No encerramento de 31 de dezembro, o fundo patrimonial ligado à universidade detinha 5,35 milhões de ações do ETF de bitcoin da BlackRock, avaliadas em US$ 265,8 milhões. No trimestre anterior, eram 6,81 milhões de ações, equivalentes a US$ 442,8 milhões, o que representa uma redução de 1,48 milhão de papéis.
Apesar do corte, o bitcoin permaneceu como o maior ativo divulgado publicamente pela fundação, superando participações em empresas como Alphabet Inc., Microsoft e Amazon, segundo o documento protocolado.
Ao mesmo tempo, a gestora abriu uma nova posição de US$ 86,8 milhões no iShares Ethereum Trust, adquirindo 3,87 milhões de ações do fundo atrelado ao ether. Trata-se da primeira exposição pública direta da fundação a um ETF vinculado à segunda maior criptomoeda do mercado.
Somadas, as posições em ETFs de bitcoin e ether alcançaram US$ 352,6 milhões ao fim do trimestre. As movimentações ocorreram em um período de forte oscilação nos preços. O bitcoin atingiu cerca de US$ 126.000 em outubro de 2025, antes de recuar para US$ 88.429 no fechamento de dezembro. Já o ether acumulou queda aproximada de 28% no mesmo intervalo.

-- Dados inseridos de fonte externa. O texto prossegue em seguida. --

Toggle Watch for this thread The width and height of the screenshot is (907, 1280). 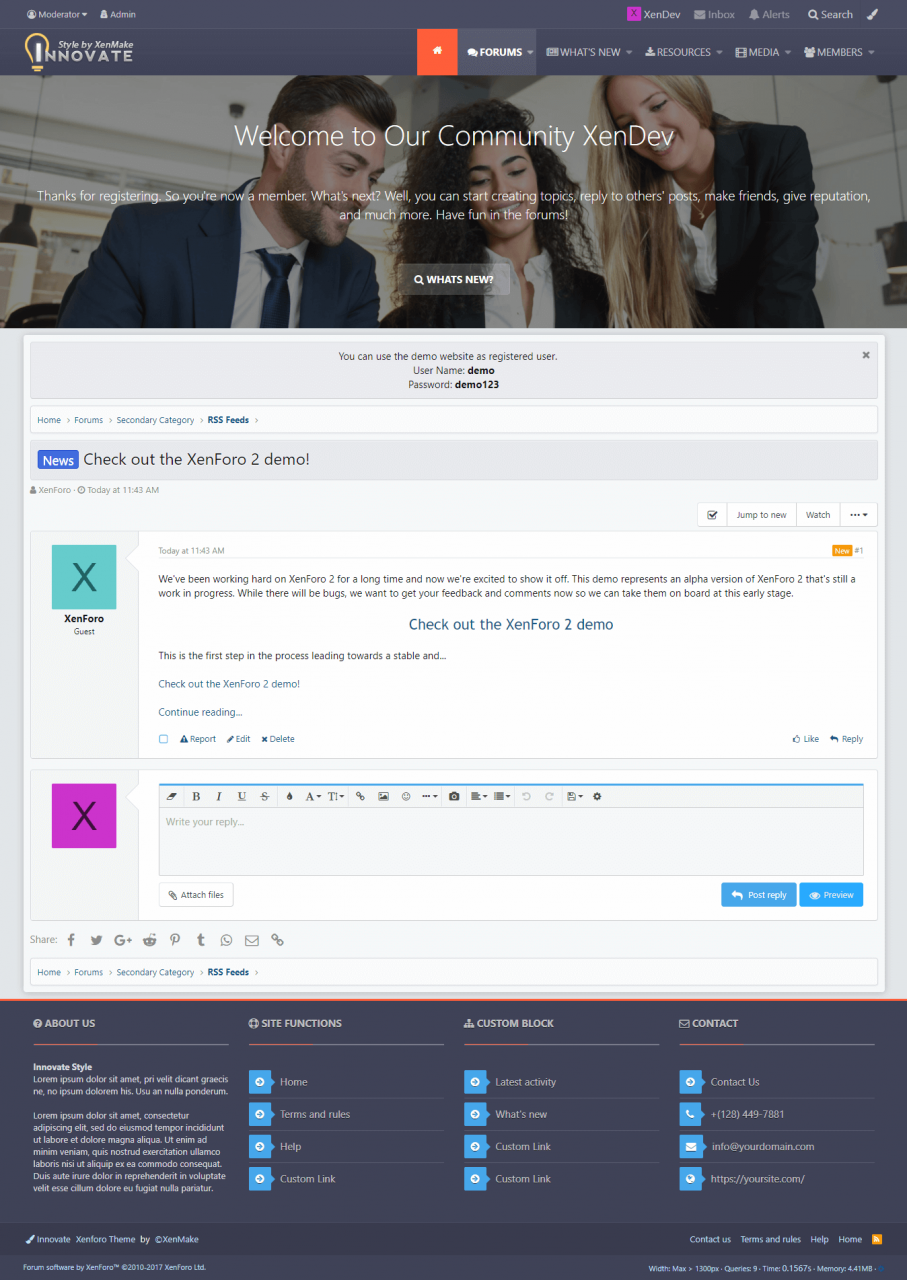[818, 515]
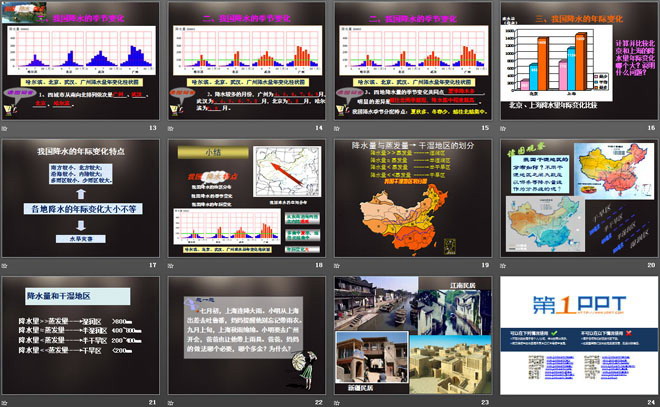This screenshot has width=660, height=407.
Task: Select slide 13 thumbnail with rainfall charts
Action: tap(82, 62)
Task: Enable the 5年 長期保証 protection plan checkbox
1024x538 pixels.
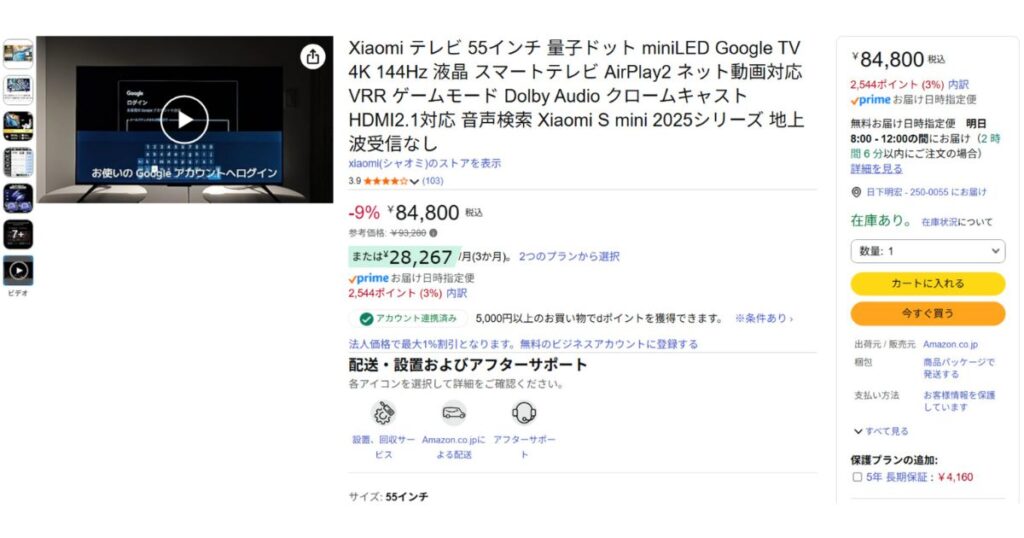Action: (x=857, y=477)
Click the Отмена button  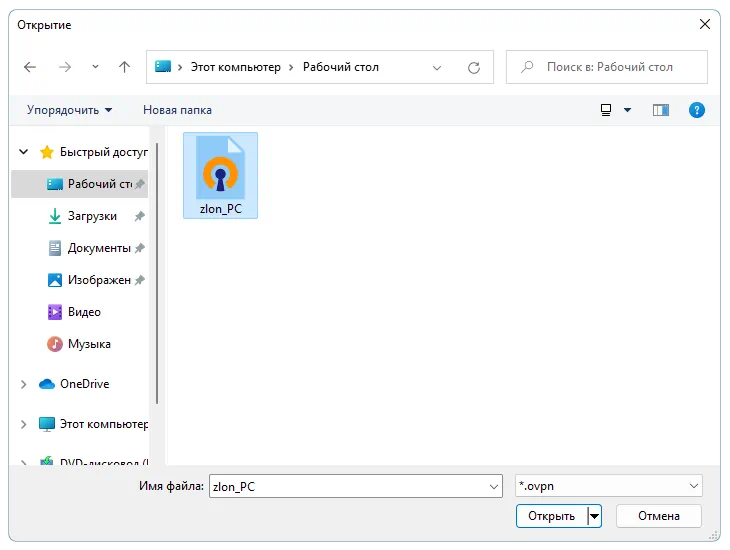(x=658, y=516)
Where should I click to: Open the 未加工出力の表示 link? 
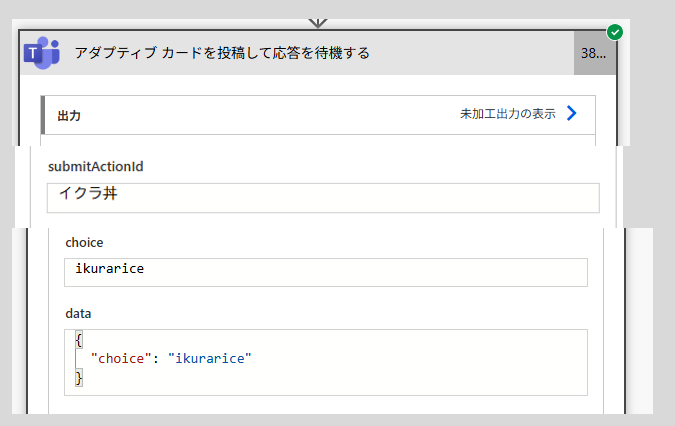pyautogui.click(x=508, y=114)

A estratégia envolvendo criptomoedas também gerou reações no meio acadêmico. Andrew F. Siegel, professor emérito de finanças da Universidade de Washington, classificou o investimento em bitcoin como “arriscado” e observou que ele caiu 22,8% no acumulado do ano. Siegel acrescentou que o risco do bitcoin se deve “em parte à sua falta de valor intrínseco”.

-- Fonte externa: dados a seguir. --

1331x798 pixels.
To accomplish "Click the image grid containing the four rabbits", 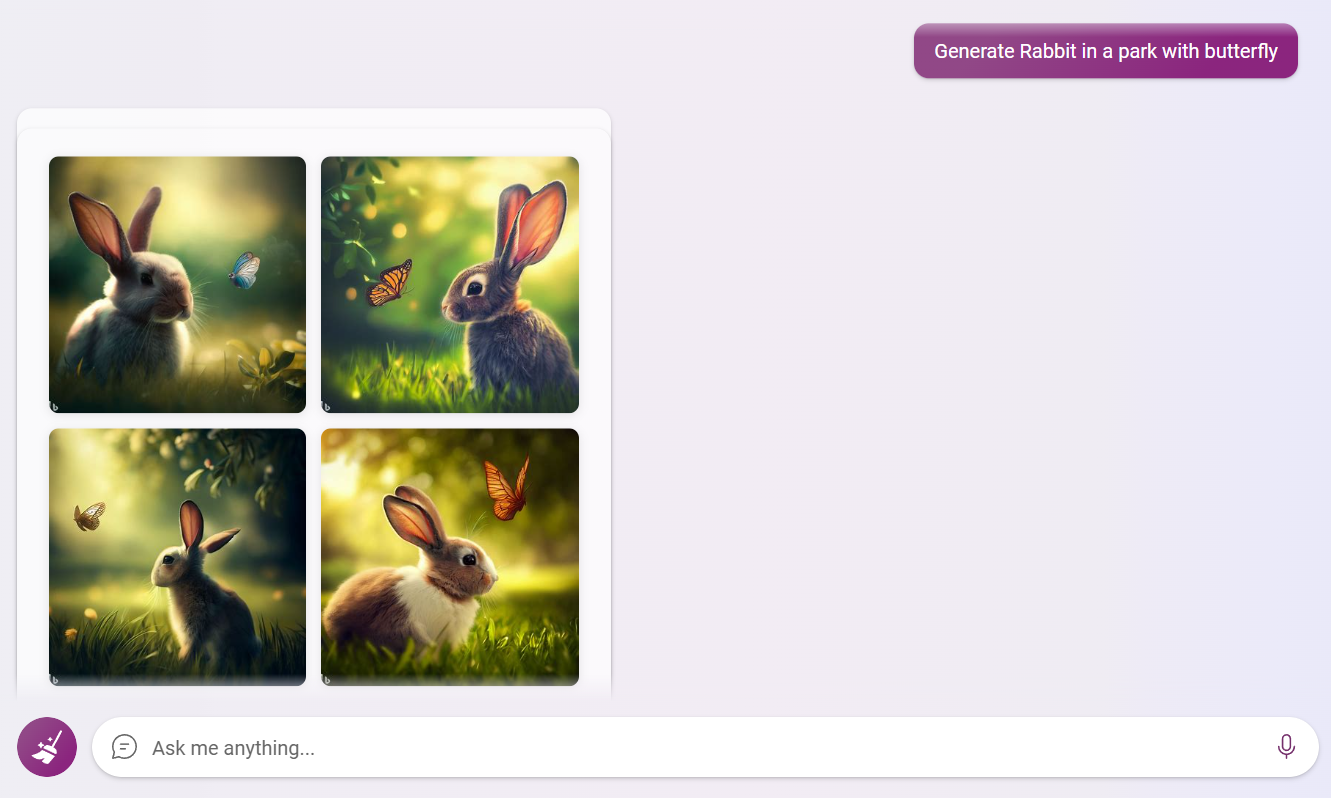I will click(x=313, y=420).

Avanidhar Subrahmanyam, professor de finanças da UCLA, afirmou que a inclusão do ether amplia suas preocupações com a alocação em ativos digitais. Segundo ele, as criptomoedas ainda representam uma classe de ativos não comprovada, cuja metodologia de avaliação permanece pouco clara, reiterando críticas anteriores sobre a exposição da fundação ao bitcoin.